Your task is to restate word for word the line containing "The width and height of the screenshot is (1000, 775)." and each line that follows it in the listing, and only those.

=== Begin Enclosure ===

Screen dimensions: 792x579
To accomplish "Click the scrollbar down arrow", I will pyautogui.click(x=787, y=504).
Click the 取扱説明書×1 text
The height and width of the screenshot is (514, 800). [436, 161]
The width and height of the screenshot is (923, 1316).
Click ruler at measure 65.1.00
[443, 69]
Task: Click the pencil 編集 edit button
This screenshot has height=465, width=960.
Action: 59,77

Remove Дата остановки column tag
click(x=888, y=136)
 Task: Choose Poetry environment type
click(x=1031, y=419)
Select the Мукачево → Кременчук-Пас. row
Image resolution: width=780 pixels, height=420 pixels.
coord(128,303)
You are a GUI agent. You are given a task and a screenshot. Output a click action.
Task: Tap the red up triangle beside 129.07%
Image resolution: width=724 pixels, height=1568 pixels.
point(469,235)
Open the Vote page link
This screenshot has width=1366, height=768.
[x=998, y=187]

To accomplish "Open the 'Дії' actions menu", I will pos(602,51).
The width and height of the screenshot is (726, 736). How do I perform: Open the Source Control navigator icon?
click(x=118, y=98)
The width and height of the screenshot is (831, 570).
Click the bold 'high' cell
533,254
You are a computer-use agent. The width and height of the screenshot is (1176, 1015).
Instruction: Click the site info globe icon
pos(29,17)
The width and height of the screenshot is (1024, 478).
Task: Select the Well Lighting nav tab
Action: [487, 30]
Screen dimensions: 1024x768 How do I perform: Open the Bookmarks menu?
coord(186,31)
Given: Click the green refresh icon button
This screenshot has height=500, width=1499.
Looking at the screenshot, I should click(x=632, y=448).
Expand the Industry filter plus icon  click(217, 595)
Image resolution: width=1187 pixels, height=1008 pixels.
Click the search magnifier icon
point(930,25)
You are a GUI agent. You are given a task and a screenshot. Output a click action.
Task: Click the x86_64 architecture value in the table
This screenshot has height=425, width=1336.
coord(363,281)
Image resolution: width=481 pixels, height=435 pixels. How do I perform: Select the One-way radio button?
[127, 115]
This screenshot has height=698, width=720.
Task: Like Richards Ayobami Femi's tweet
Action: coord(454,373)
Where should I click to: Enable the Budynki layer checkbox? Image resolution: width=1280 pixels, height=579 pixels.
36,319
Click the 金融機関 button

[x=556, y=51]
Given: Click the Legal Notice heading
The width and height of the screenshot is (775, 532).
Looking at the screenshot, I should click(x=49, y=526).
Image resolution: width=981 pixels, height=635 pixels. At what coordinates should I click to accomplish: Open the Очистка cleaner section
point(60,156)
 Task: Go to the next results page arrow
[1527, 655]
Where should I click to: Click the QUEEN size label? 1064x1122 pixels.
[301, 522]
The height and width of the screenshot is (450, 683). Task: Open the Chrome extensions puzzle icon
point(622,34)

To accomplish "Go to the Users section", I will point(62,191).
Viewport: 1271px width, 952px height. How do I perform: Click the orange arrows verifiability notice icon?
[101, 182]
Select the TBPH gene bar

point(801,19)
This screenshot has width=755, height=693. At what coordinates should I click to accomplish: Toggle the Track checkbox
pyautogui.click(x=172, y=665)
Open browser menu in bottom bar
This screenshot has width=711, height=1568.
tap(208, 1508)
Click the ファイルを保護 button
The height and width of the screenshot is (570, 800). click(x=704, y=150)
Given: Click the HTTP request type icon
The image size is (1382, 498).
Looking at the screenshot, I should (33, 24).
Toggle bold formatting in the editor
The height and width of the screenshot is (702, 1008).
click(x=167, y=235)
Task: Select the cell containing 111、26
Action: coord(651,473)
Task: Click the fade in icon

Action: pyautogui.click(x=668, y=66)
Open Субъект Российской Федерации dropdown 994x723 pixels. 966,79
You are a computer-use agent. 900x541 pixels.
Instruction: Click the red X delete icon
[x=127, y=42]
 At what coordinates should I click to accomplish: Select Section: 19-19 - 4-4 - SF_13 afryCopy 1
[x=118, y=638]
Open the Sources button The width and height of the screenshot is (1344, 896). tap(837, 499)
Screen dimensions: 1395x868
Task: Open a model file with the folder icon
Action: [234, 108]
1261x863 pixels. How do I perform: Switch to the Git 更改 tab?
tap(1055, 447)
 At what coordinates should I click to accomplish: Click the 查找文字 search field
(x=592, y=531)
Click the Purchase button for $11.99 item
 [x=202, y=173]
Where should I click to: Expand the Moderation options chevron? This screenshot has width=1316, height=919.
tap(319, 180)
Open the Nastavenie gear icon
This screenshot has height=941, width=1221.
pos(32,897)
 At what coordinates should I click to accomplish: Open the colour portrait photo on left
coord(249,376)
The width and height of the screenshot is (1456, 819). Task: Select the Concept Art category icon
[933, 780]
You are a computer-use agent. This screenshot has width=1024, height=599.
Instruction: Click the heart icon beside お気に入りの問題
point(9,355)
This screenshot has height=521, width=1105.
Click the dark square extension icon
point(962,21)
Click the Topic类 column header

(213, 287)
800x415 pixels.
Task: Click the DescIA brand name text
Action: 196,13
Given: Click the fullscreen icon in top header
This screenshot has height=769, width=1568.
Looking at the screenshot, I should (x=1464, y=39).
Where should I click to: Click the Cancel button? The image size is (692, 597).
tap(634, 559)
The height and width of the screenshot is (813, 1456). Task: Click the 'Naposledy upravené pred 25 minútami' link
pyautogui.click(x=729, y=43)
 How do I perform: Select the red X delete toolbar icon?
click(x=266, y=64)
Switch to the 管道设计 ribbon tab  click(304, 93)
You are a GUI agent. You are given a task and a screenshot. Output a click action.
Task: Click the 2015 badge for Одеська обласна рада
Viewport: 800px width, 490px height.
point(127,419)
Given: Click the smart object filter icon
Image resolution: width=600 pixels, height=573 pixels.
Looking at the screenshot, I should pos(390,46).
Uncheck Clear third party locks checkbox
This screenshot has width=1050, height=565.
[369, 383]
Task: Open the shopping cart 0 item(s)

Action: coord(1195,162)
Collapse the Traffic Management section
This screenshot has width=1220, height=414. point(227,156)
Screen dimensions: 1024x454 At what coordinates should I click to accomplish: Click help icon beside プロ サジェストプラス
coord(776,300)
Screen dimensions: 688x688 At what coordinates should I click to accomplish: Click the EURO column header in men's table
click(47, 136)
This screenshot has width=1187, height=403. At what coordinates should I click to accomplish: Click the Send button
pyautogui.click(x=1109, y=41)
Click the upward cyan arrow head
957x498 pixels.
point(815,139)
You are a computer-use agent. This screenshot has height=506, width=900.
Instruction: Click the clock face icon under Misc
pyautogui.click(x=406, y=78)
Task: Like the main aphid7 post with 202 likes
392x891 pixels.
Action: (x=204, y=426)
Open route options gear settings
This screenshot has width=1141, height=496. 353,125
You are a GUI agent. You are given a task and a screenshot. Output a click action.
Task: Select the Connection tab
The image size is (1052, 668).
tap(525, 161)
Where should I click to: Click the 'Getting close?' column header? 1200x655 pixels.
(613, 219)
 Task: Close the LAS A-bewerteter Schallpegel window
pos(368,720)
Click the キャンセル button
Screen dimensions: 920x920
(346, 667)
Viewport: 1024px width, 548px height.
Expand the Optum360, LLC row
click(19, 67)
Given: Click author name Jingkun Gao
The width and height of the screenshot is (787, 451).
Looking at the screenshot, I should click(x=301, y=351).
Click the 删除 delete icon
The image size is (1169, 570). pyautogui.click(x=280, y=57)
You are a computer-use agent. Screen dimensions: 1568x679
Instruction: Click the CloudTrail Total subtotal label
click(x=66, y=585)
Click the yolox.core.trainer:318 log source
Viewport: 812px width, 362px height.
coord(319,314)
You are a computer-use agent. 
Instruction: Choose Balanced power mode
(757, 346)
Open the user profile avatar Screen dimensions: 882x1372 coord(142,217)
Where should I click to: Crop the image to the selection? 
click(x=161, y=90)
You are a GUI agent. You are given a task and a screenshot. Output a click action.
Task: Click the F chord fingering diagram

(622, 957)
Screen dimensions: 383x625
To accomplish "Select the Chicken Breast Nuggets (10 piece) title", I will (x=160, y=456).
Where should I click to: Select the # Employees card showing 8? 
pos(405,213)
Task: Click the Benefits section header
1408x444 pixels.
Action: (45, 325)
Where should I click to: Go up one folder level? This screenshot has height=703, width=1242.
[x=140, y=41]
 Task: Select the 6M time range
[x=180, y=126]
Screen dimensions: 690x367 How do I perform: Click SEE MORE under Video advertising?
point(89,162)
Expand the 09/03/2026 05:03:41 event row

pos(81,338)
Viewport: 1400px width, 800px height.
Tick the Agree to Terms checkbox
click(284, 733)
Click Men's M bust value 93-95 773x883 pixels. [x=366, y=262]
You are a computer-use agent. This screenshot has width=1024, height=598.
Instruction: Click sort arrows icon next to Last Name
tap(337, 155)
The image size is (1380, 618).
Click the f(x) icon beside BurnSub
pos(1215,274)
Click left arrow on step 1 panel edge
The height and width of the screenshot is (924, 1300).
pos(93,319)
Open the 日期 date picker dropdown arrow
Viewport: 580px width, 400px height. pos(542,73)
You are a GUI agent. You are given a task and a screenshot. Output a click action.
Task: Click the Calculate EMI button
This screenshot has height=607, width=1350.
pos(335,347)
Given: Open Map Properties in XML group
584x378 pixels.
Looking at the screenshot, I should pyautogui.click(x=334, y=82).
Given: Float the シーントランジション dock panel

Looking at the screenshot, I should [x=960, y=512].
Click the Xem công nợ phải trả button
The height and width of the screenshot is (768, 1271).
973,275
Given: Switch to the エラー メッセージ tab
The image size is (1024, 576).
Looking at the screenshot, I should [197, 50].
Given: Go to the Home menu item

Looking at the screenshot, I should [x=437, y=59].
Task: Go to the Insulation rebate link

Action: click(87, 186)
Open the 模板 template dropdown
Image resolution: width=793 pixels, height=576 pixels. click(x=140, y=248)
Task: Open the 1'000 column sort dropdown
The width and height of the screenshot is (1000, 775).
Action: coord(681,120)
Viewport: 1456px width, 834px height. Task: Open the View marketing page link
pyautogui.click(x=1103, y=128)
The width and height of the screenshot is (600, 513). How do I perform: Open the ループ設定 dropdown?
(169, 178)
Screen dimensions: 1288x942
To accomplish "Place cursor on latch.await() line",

=== End Enclosure ===

ANSWER BELOW
The width and height of the screenshot is (1000, 775).
Action: coord(681,120)
Viewport: 1456px width, 834px height. Task: Open the View marketing page link
pyautogui.click(x=1103, y=128)
The width and height of the screenshot is (600, 513). How do I perform: Open the ループ設定 dropdown?
(169, 178)
Screen dimensions: 1288x942
To accomplish "Place cursor on latch.await() line",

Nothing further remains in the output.